## YOUR GOAL
Below is some data. Retype exactly the lines starting at the one with "Apples (20) (46, 655)" and ending at the one with "People (1) (45, 805)".
§
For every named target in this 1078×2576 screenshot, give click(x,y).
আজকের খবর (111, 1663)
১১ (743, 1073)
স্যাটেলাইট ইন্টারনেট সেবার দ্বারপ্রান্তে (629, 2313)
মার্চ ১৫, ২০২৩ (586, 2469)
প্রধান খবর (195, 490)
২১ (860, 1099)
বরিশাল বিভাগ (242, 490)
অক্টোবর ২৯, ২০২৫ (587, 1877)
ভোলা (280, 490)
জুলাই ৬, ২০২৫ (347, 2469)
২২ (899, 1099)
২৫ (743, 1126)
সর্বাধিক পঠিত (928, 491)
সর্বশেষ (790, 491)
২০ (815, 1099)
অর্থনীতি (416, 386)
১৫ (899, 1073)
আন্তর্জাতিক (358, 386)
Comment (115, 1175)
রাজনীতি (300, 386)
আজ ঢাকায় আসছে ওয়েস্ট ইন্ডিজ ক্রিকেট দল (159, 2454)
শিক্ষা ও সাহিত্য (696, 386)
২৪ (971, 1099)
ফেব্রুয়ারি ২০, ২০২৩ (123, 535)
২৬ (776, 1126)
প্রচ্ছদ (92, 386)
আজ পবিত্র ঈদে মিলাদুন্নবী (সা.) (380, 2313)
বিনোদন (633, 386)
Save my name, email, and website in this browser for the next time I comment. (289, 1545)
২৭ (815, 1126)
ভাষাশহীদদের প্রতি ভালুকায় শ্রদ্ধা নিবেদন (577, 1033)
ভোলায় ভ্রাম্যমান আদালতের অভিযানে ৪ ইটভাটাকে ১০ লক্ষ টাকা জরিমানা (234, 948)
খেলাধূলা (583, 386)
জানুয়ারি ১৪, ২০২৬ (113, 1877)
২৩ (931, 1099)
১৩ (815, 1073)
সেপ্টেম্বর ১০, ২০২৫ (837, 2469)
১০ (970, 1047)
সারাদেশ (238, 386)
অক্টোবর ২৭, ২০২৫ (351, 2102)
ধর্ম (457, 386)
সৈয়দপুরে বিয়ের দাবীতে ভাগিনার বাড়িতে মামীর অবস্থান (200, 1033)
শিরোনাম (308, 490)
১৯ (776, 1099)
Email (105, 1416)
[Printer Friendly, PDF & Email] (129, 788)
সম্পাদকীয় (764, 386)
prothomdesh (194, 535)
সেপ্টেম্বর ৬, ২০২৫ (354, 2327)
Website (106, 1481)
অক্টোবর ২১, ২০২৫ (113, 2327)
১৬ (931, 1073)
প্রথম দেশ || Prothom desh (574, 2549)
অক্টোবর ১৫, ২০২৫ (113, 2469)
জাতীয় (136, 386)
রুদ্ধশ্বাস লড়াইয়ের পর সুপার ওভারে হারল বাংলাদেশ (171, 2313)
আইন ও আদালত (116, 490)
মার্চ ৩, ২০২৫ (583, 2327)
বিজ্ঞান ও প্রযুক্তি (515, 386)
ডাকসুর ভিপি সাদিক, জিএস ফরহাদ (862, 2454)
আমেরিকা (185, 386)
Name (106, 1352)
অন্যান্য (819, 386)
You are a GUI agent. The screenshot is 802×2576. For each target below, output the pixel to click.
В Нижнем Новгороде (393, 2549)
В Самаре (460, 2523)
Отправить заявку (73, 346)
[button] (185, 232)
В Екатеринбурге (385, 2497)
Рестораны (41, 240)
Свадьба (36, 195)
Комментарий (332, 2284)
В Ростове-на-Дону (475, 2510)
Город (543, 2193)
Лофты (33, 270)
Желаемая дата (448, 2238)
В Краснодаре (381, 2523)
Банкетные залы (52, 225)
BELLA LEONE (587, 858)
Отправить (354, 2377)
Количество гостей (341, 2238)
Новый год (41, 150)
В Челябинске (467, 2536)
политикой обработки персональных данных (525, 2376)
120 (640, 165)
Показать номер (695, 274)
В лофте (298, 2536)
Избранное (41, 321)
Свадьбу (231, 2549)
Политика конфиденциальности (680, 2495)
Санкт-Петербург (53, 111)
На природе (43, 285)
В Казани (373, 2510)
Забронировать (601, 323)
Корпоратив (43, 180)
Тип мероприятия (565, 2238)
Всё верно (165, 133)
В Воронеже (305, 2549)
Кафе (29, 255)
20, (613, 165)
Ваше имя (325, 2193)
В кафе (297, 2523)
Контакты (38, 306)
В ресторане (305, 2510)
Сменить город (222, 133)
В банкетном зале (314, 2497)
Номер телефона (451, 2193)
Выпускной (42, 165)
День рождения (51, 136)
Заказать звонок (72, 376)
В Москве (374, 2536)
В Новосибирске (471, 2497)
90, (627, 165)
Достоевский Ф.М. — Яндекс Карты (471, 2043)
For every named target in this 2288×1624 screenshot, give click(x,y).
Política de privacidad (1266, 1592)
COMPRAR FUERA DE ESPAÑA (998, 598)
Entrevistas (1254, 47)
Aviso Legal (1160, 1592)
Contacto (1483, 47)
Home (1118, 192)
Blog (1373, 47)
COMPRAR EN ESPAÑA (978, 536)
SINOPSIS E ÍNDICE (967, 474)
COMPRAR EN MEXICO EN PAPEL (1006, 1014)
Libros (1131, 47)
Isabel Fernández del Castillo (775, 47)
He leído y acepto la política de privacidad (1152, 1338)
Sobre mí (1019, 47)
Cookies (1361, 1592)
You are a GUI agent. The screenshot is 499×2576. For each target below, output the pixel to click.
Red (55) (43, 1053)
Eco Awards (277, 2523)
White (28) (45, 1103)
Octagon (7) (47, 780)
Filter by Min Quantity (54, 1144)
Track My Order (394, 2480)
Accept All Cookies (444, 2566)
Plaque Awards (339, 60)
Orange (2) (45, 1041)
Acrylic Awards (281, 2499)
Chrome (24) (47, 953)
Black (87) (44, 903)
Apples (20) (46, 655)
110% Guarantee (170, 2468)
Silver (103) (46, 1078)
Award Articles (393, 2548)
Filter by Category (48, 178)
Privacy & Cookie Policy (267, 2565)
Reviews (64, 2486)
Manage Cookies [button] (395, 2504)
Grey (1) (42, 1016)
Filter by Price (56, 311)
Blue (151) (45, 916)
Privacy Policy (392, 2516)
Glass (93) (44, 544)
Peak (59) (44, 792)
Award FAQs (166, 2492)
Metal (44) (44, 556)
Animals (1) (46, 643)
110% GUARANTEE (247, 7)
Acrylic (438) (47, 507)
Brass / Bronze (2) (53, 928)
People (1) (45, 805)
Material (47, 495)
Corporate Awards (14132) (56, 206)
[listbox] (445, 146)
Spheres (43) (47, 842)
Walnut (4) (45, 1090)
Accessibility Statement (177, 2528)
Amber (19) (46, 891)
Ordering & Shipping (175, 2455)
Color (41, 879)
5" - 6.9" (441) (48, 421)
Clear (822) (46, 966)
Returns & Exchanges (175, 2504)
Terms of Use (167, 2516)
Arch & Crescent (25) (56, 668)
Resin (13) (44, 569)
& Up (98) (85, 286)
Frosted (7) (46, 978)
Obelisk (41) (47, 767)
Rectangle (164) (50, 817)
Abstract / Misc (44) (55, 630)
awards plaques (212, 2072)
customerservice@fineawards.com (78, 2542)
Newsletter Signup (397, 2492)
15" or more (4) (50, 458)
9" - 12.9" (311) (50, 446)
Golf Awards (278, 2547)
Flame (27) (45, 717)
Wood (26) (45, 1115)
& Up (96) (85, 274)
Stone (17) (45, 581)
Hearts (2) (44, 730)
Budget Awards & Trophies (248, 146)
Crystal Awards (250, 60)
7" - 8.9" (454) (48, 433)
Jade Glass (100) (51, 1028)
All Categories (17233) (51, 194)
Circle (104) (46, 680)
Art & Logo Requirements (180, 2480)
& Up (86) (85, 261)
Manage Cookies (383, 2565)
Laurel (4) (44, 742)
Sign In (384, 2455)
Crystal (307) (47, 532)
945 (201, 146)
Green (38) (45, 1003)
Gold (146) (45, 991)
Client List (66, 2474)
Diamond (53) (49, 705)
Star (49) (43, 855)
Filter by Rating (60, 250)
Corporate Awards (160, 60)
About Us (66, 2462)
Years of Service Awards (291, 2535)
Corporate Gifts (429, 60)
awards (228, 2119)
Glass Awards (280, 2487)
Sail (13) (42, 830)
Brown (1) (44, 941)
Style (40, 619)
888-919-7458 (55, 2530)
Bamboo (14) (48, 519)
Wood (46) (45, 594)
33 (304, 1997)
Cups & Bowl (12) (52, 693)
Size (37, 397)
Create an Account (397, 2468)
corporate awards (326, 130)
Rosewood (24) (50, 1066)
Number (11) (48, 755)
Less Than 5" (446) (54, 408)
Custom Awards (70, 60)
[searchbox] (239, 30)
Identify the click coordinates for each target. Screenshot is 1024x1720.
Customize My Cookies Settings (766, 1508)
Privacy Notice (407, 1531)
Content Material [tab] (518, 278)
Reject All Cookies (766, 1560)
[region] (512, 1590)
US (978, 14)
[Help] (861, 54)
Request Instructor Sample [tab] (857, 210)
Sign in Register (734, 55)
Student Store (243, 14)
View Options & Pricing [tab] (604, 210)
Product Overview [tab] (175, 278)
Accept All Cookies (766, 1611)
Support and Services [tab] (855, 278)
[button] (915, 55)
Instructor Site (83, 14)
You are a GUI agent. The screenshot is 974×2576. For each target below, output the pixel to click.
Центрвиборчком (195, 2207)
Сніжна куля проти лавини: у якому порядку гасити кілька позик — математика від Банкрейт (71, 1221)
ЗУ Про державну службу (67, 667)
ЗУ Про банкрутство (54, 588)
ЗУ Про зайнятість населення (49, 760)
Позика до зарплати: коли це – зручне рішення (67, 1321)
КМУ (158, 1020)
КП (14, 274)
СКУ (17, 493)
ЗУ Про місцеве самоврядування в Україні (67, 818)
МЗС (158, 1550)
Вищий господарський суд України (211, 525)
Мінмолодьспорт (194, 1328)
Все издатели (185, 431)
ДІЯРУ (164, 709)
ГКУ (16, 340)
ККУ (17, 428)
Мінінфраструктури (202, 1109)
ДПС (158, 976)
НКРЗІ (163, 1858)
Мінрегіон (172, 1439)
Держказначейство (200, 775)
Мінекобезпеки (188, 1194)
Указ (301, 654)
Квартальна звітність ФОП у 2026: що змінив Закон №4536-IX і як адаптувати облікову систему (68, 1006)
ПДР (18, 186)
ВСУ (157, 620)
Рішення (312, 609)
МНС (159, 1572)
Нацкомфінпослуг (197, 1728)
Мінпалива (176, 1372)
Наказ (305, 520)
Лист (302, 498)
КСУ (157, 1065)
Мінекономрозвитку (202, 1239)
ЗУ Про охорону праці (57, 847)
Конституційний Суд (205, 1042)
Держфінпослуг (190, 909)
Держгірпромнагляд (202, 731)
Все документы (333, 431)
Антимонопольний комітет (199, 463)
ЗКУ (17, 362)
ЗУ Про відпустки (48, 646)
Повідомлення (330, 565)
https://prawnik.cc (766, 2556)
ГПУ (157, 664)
§
## RESULT FOR THIS TASK
Apples (20) (46, 655)
110% Guarantee (170, 2468)
Silver (103) (46, 1078)
Award Articles (393, 2548)
Filter by Category (48, 178)
Privacy & Cookie Policy (267, 2565)
Reviews (64, 2486)
Manage Cookies [button] (395, 2504)
Grey (1) (42, 1016)
Filter by Price (56, 311)
Blue (151) (45, 916)
Privacy Policy (392, 2516)
Glass (93) (44, 544)
Peak (59) (44, 792)
Award FAQs (166, 2492)
Metal (44) (44, 556)
Animals (1) (46, 643)
110% GUARANTEE (247, 7)
Acrylic (438) (47, 507)
Brass / Bronze (2) (53, 928)
People (1) (45, 805)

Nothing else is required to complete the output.